March silver contracts recently dropped to an intraday low near $81.25 before slipping further to the mid-$70 range. Spot silver is trading around $82.90 with a daily range between $74.87 and $84.88.

Silver is testing critical support around $81.85, a 38.2% Fibonacci retracement level. Analysts describe the current move as a “leverage flush,” where heavily leveraged positions are being unwound rapidly.

Strong buying interest is seen in the $65–$70 support zone. This band aligns with prior swing lows and long-term trend support.

If silver holds above $74–$80 and regains $85–$92 levels, momentum could return toward $95–$105 in the coming weeks. However, continued dollar strength may push prices lower toward $74.

Industrial demand remains a key long-term driver. Silver demand from solar panels, electric vehicles, and electronics continues to grow, providing structural support on dips.

Gold-silver ratio widens

The gold-silver ratio has widened to roughly 61:1 and is trending toward 65:1. This indicates silver is underperforming gold.

Historically, elevated gold-silver ratios suggest silver may be relatively undervalued. Some investors see this as a potential opportunity if macro conditions stabilize.

However, in the short term, silver’s higher volatility makes it more sensitive to shifts in US interest rate expectations.

US dollar strength pressures commodities

The US dollar index climbed to 97 after three days of declines. A stronger dollar makes gold, silver, crude oil, and other commodities more expensive for foreign buyers.

WTI crude oil (CL00) fell 3.14% to $62.60. Brent crude dropped 2.92% to $66.26. Natural gas rose 2.47% to $3.24.

The broad decline across commodities reflects the impact of stronger economic data and firmer dollar momentum.

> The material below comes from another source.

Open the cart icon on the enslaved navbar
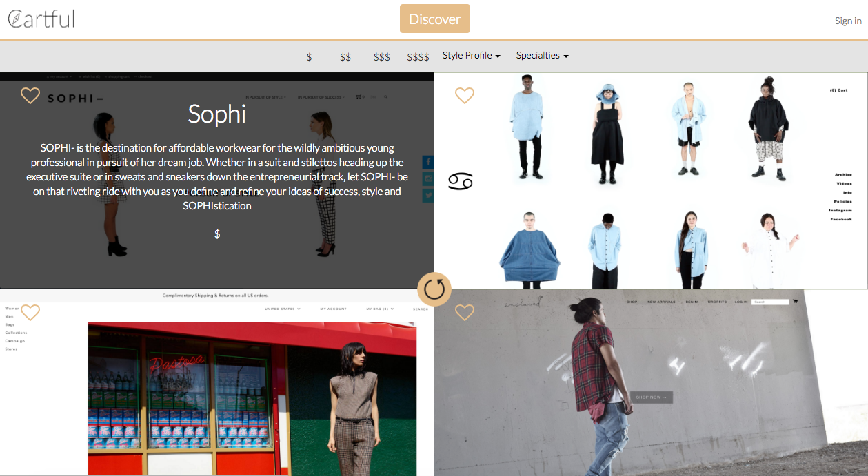This screenshot has height=476, width=868. 795,301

Gold and silver prices are expected to remain volatile between February 16 and February 20. Key catalysts include US inflation data, additional jobless claims reports, and Federal Reserve commentary.

If inflation cools and economic data softens, rate cut expectations could revive, supporting gold and silver prices.

If economic strength continues and the dollar remains firm, precious metals may face further near-term pressure.

Geopolitical tensions, elevated physical premiums, and ongoing central bank buying remain supportive long-term factors.